夕暮れフェルマータ

 人生のマジックアワーに振り返る好きな本とか自然とか…。

毛鉤釣師のホームグラウンド(東京編・岐阜編)

釣師の性(さが)、渓流釣りの場合

 渓流釣りを楽しむ釣師なら、ホームグラウンドとも言うべき川や渓を持っているはずです。もちろん、彼の頭の中には、尺上が居つく隠れ岩や、夕刻になると魚たちが一斉にライズを始める大淵の情報がしっかり刻みこまれています。特に大物を釣り上げたポイントはいつまでも覚えているものです。そして、二匹目のドジョウならぬ、二匹目のヤマメ、アマゴ、イワナを狙って、何度でも竿を振り続けるのです。

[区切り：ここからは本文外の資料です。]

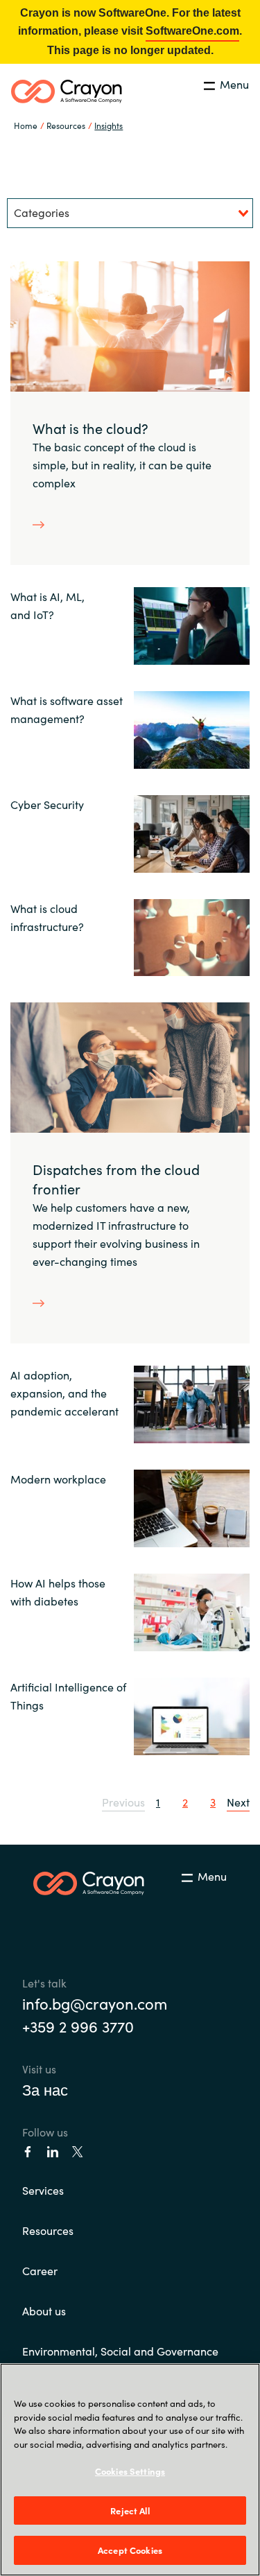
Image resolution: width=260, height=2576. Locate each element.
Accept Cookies (130, 2550)
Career (40, 2270)
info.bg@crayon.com (94, 2003)
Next (238, 1801)
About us (44, 2310)
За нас (45, 2089)
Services (43, 2190)
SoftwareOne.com (192, 31)
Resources (47, 2230)
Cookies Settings (130, 2471)
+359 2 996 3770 (78, 2026)
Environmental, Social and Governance (120, 2350)
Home (25, 125)
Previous (123, 1801)
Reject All (129, 2510)
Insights (108, 125)
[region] (130, 2469)
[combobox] (130, 213)
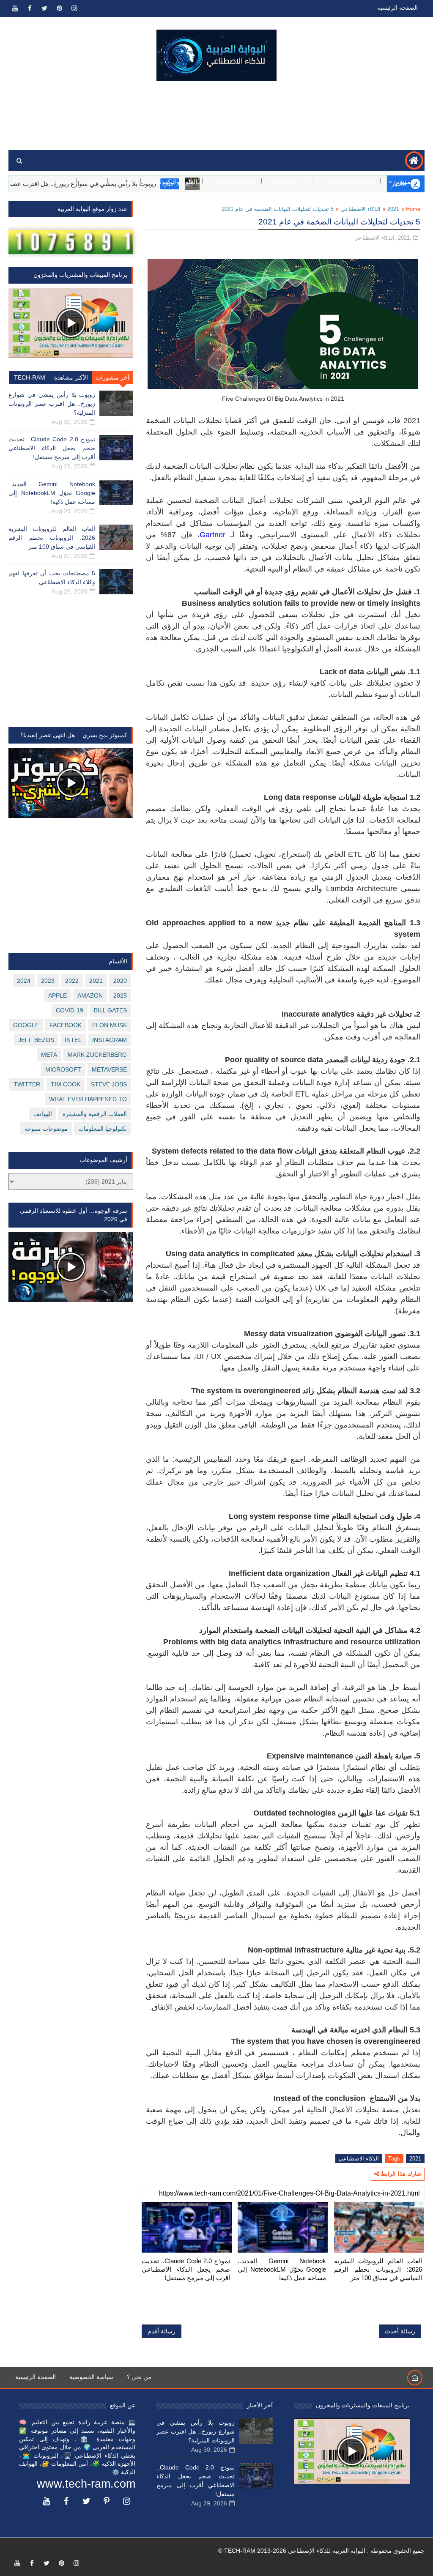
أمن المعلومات (288, 181)
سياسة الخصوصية (91, 2377)
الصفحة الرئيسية (397, 7)
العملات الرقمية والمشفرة (95, 1113)
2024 (23, 980)
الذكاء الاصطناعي (233, 181)
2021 (393, 209)
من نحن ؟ (139, 2377)
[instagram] (74, 8)
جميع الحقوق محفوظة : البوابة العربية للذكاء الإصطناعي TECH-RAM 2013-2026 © (321, 2550)
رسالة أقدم (161, 2331)
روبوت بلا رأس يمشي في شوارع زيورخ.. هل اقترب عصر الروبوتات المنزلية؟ (51, 403)
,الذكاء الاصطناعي (375, 238)
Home (413, 209)
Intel (73, 1039)
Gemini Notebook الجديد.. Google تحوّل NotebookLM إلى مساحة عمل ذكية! (282, 2269)
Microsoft (63, 1069)
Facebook (65, 1025)
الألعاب (93, 181)
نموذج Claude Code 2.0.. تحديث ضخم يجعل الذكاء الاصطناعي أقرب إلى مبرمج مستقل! (186, 2269)
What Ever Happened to (88, 1099)
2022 (72, 980)
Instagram (109, 1039)
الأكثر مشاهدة (71, 377)
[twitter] (44, 8)
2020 (120, 980)
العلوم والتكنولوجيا (172, 181)
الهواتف (125, 181)
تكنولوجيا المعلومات (102, 1128)
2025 (120, 995)
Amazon (90, 995)
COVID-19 (69, 1010)
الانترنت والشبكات (351, 181)
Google (26, 1025)
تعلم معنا (59, 181)
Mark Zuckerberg (97, 1054)
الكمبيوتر (406, 181)
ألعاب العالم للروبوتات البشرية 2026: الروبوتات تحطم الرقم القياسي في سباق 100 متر (378, 2269)
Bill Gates (110, 1010)
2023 (48, 980)
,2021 (404, 238)
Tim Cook (65, 1084)
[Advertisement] (216, 116)
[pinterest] (59, 8)
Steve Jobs (109, 1084)
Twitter (27, 1084)
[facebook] (29, 8)
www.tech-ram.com (86, 2484)
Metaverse (109, 1069)
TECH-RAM (29, 377)
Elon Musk (109, 1025)
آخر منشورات (112, 377)
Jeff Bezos (36, 1039)
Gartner (212, 535)
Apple (57, 995)
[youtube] (14, 8)
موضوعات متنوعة (46, 1128)
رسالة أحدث (400, 2331)
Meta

 ところで、何を隠そう僕も釣師の端くれです。但し、テンカラ釣り(=和式の毛鉤釣り)しかやりません。というか、できません。

 

在京時代の釣り場 秋川・多摩川

 僕は三十代半ばに、東京から岐阜の方に移住しました。そんなわけで、東京に住んでいた頃は、奥多摩周辺の渓(多摩川の本支流の源流)によく通っていました。具体的には、南秋川水系の小坂志川やハチザス沢、北秋川水系の月夜見沢、多摩川上流の三条沢や小室川谷などです。

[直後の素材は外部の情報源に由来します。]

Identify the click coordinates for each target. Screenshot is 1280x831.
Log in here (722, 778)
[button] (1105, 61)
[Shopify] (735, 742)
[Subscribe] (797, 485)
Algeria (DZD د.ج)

 秋川水系の小沢は、アプローチ・流程ともに短いこともあって、ちょっとしたお散歩感覚で釣行できますが、三条沢はまだしも、小室川谷ともなると、滝場も多く、渓のスケールも大きいことから、遡行には細心の注意が必要です。その分、釣果もそれなりに期待できますが、やはり釣り人が多いせいでしょうか。魚たちの警戒心は相当強いように感じました。

 

移住後の釣り場 揖斐川源流・旧徳山村のこと

 さて、岐阜に移住してからは、揖斐川水系が僕のホームグラウンドになりました。特に、徳山ダムが建設の途上にあった頃は、旧徳山村再奥の集落だった門入(かどにゅう)まで入り、同地内で本流に注ぐ黒谷という支沢でしばしば竿を振りました。黒谷では、魚以外にもさまざまな動物との出会いがありました。大岩の陰から竿を振り込もうと顔を覗かせた途端、飛んできたヤマセミと危うく正面衝突しそうになったこともありますし、帰路、廃道寸前の峠道を下る途中で、足下二メートルにも満たない至近距離でしきりに水浴びをするオオルリにも会うことができました。

 また、旧徳山村の中心であった本郷地内に流れ込む漆谷にもよく通いました。漆谷という谷は、どこか人懐かしい雰囲気を持った谷でした。本郷集落のための取水堰が設けられていましたし、出合いからかなり遡った小さな段丘に、整然と植えられた楤(タラ)の木畑を見つけたこともありました。恐らく、本郷に住まっていた方が育てていたものでしょう。

 徳山ダムが完成し、湛水されると、漆谷の出合いは、本郷集落共々完全にダム湖の底に沈んでしまいました。黒谷のある門入は水没こそしませんでしたが、下流から車で入ることは不可能になりました。

 徳山ダムより上流の各谷に入れなくなってからは、ダム直下の支沢に通うようになりました。中でも、プラネタリウム(藤橋城・西美濃プラネタリウム)がある鶴見地区の少し上流で本流に注ぐ原谷や尾蔵谷には繰り返し釣行しています。

 それぞれの渓にまつわる「釣行記」については、また稿を改めてご紹介していくつもりです。また、旧徳山村に関する記事も折々にアップしていきたいと思います。